Ahead of triangular talks among China, Afghanistan and Pakistan on Thursday to discuss the fallout of US withdrawal, an Afghan diplomat has nudged India and China to seek common ground during his country’s ongoing transition.
Afghanistan’s envoy to China, Javid Ahmad Qaem, told Chinese media ahead of the troika talks that “it is important for New Delhi and Beijing to build trust over Kabul regardless of other issues”.
He added: “Afghanistan as a stable country is in favour of countries such as the US, China and India,” according to the Chinese state-run tabloid Global Times. “It is more important how we and Pakistan can build trust, and how China and India can build trust regarding Afghanistan regardless of other issues. It is about peace in the whole region.”

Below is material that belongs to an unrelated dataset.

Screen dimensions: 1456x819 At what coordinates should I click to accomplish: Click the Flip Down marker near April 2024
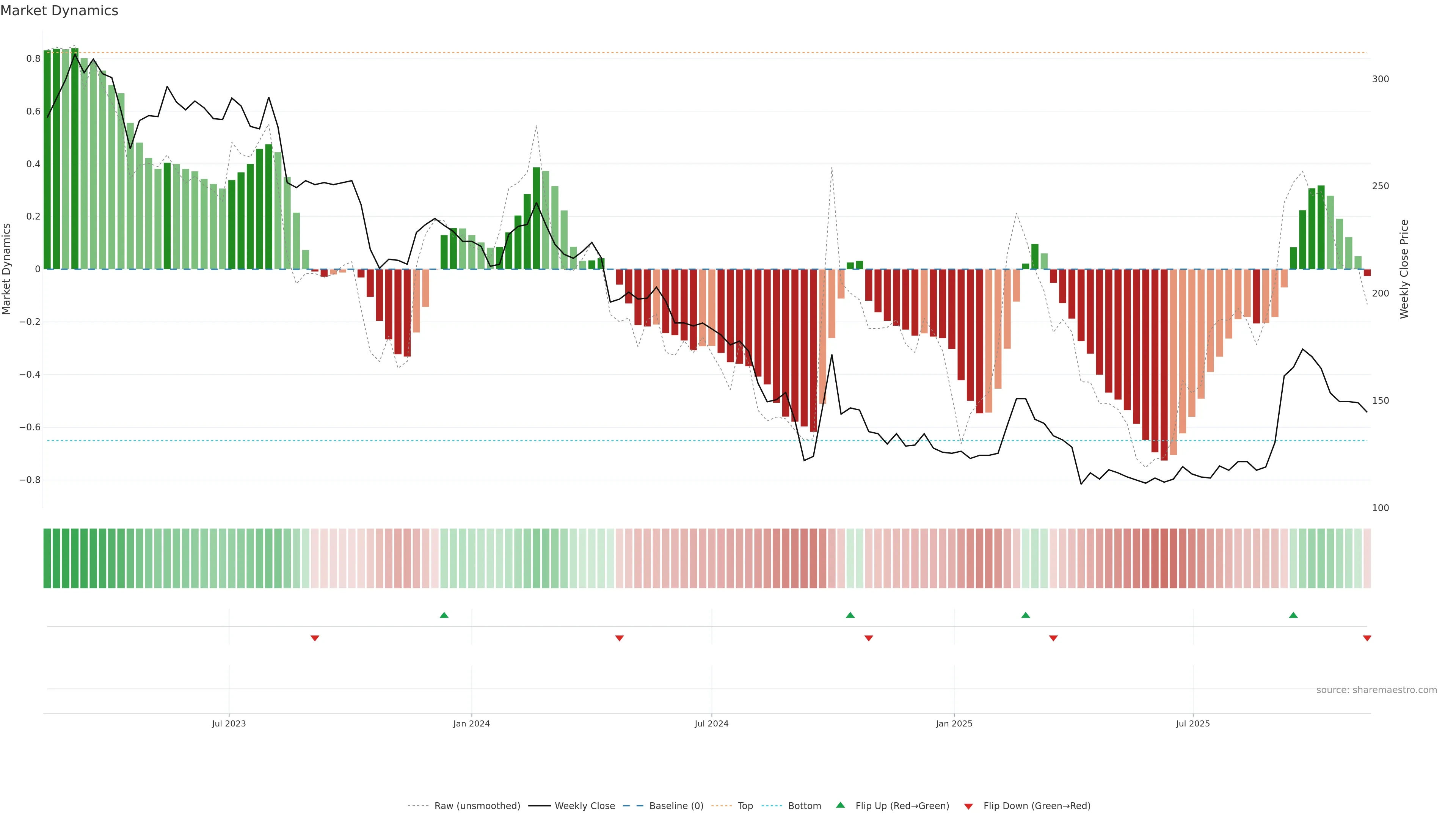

Discussions during the troika meeting are expected to focus on “the Afghan peace and reconciliation process, practical cooperation, counterterrorism and security cooperation and new uncertainties in the wake of the unilateral withdrawal of US troops at a critical stage” of the reconciliation process
Chinese state councillor and foreign minister Wang Yi will chair the meet to be attended by counterparts Shah Mahmood Qureshi from Pakistan and Mohammad Haneef Atmar from Afghanistan, the Chinese foreign ministry announced on Wednesday.
While India is not part of this troika, it is clear that with the US exit from Afghanistan, the role of regional countries, including India, Pakistan, China, Iran, Russia and Central Asian republics, is crucial. In the last two decades, their role has largely been limited to reconstruction and development activities as the security responsibilities were taken by the US and NATO. Other than the two, only Pakistan has been involved indirectly in security issues due to its deep “linkages” with the Taliban.
Afghans consider China and India to be their traditional friends and trustworthy neighbours.
While international pressure on Pakistan to get the Taliban back on the negotiating table grows, the Chinese side is wary of the Taliban coming to power. In May the Chinese foreign minister Wang had said China hoped to see a “moderate muslim” leadership in Afghanistan in the future and has assured the country of help in strengthening its anti-terrorism capacities. China fears that a radicalised Afghanistan can become both a sanctuary and a springboard for launching Uyghur insurgents into the mainland.